---------- Material shown

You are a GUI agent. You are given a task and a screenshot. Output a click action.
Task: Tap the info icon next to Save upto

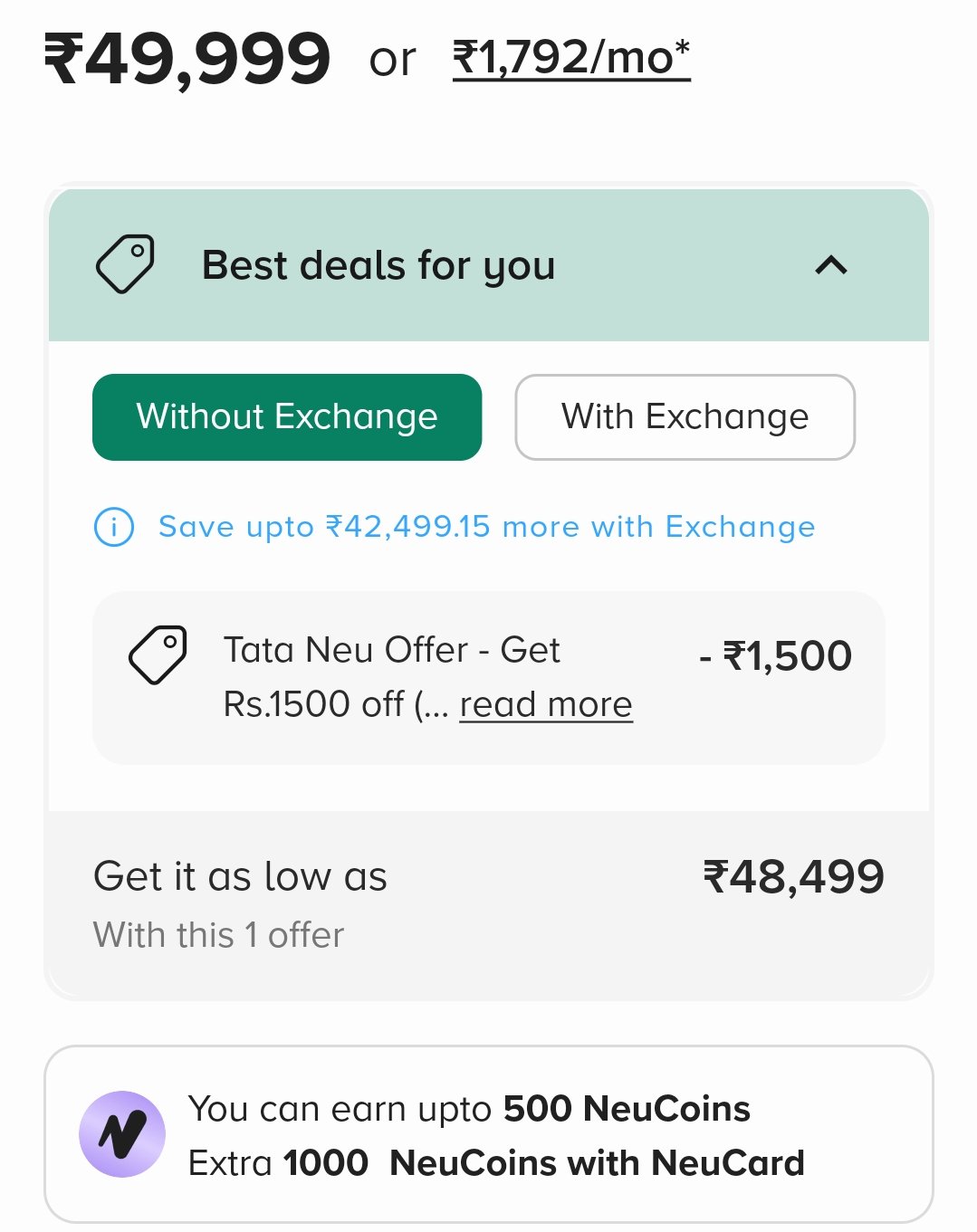click(114, 527)
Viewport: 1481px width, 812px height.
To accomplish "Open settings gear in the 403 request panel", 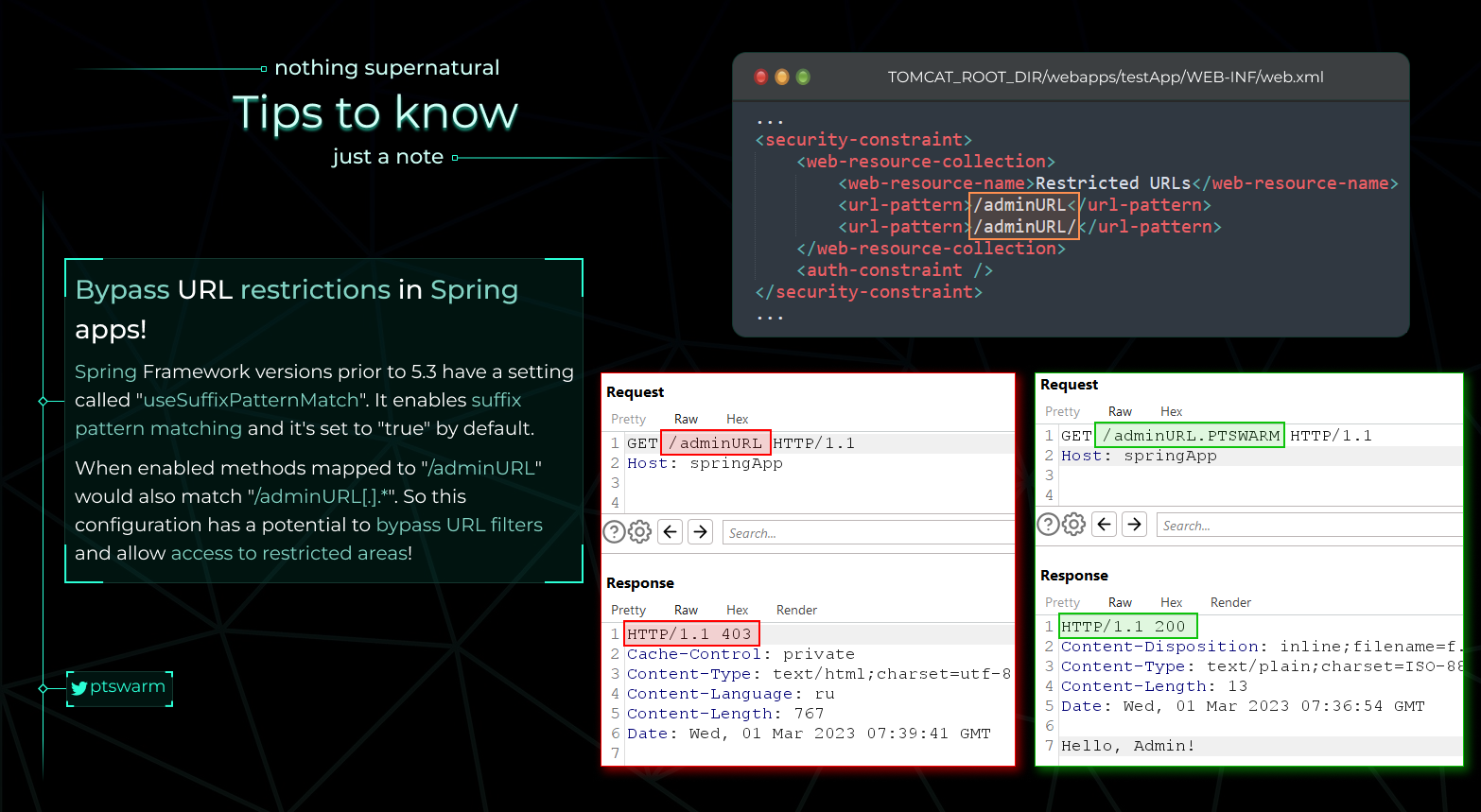I will tap(640, 532).
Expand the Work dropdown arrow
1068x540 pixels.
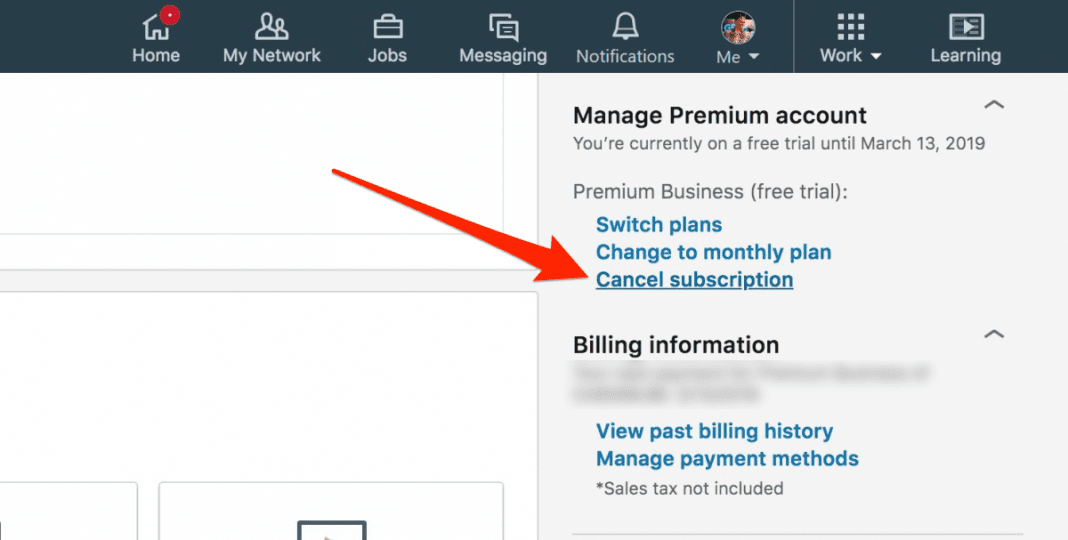(x=876, y=57)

--------------------

▸ **Goal**:
Reproduce the records word for word, beginning at the line that contains "Expand the Work dropdown arrow" and stopping after the last line of the records. Leave the pictures out.

▸ **Result of the task**:
Expand the Work dropdown arrow
1068x540 pixels.
(x=876, y=57)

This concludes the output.